== WORK TASK ==
Copy every line of the following data that includes the string "Prince".

════════

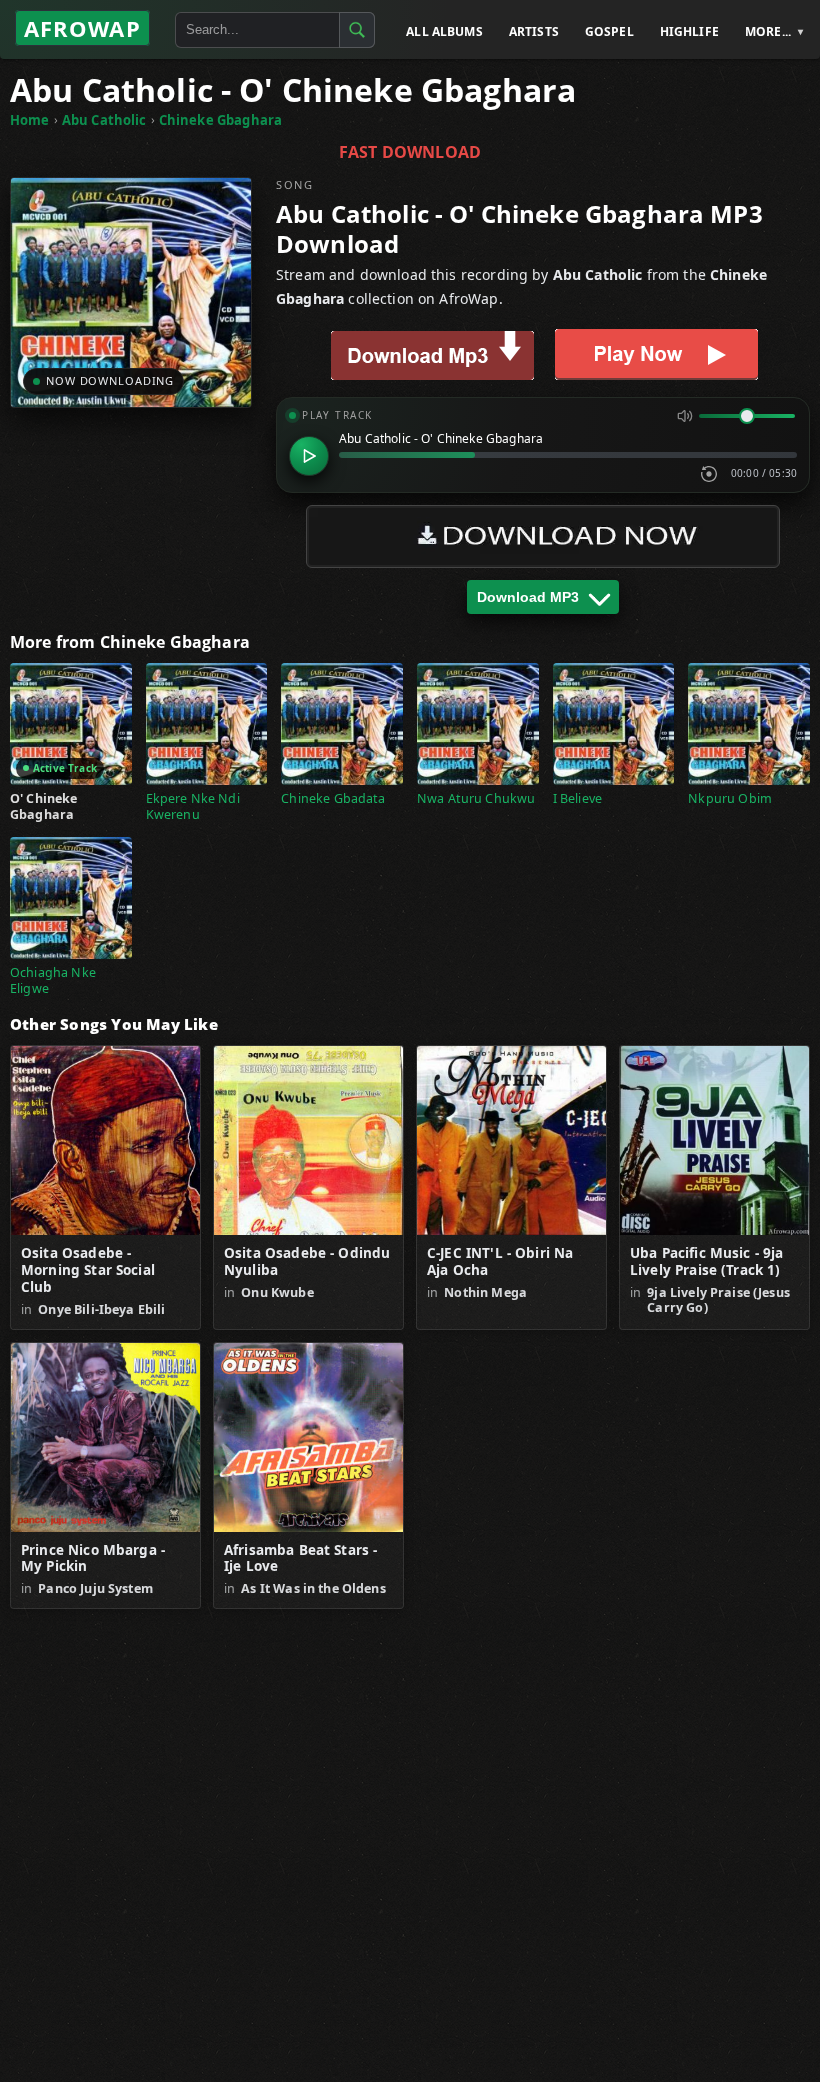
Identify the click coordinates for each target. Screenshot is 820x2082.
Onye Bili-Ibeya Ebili (101, 1309)
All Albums (444, 31)
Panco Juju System (95, 1588)
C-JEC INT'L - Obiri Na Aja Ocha (500, 1262)
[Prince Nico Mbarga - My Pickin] (105, 1437)
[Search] (357, 30)
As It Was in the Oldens (313, 1588)
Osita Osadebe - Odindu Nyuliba (307, 1262)
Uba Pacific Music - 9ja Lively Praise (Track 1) (706, 1262)
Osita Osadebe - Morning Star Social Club (88, 1270)
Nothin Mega (485, 1292)
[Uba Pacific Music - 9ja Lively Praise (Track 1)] (714, 1140)
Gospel (609, 31)
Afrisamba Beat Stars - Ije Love (300, 1559)
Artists (534, 31)
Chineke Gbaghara (220, 120)
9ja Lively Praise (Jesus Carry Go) (718, 1300)
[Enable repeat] (709, 474)
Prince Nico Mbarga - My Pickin (93, 1559)
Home (30, 120)
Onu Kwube (277, 1292)
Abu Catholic (104, 120)
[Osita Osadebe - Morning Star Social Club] (105, 1140)
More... (768, 31)
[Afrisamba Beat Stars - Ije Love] (308, 1437)
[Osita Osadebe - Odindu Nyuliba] (308, 1140)
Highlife (689, 31)
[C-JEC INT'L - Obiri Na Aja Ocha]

════════

== PROBLEM SOLUTION ==
[Prince Nico Mbarga - My Pickin] (105, 1437)
Prince Nico Mbarga - My Pickin (93, 1559)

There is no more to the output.